Another Permian play developed by Double Eagle and backed by private equity firm EnCap Investments that could be worth $6 billion or more is also on the block, according to people familiar with the matter, who asked not to be identified discussing confidential information. Reuters first reported on Double Eagle’s potential sale. 

The risk of not participating in the M&A frenzy is that, when the wave of consolidation resumes, producers lacking a clear path to grow could face pressure from shareholders to fold instead.

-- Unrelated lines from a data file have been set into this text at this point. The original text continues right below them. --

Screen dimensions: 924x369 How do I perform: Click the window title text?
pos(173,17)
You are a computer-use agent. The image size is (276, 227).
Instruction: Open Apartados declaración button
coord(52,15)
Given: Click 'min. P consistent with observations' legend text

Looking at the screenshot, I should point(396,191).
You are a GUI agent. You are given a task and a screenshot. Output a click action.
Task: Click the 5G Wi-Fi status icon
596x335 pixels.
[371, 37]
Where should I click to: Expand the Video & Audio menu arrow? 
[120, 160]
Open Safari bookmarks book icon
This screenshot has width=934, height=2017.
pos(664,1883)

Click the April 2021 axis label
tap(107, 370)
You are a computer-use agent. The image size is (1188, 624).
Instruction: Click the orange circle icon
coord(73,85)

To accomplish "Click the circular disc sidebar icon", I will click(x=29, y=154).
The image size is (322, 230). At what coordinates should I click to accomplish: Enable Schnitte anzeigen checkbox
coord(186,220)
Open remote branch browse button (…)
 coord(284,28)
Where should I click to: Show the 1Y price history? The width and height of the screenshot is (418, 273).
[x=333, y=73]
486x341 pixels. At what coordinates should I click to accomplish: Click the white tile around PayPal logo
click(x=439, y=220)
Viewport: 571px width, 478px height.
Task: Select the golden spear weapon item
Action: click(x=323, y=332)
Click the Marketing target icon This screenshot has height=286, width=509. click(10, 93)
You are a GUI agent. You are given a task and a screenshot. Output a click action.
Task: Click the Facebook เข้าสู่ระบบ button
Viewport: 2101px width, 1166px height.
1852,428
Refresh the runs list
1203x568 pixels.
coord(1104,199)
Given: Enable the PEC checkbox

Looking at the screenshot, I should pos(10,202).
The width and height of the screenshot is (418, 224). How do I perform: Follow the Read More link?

“There are a number of folks out there that are looking to become, or at least enhance their ability to become, long-term survivors by adding sizable assets to their business mix,” said Moelis & Co. Managing Director Steve Trauber.

Election overhang

The overhang on transformative deals coming from the looming presidential election is buying potential targets some time. 

“A lot of people are waiting to see what sort of regulatory environment they’re going to walk into,” said Steve Gill, a partner at law firm Vinson & Elkins.

But when the oil majors take another look at the chess board, they’ll see that coveted closely held companies such as CrownRock LP and Endeavor Energy Resources are gone, meaning they’ll have to look at the public market to find more landmark deals.

“If you’re one of the majors and you’re looking to do a needle-moving transaction, it would have to be another public,” Gill said.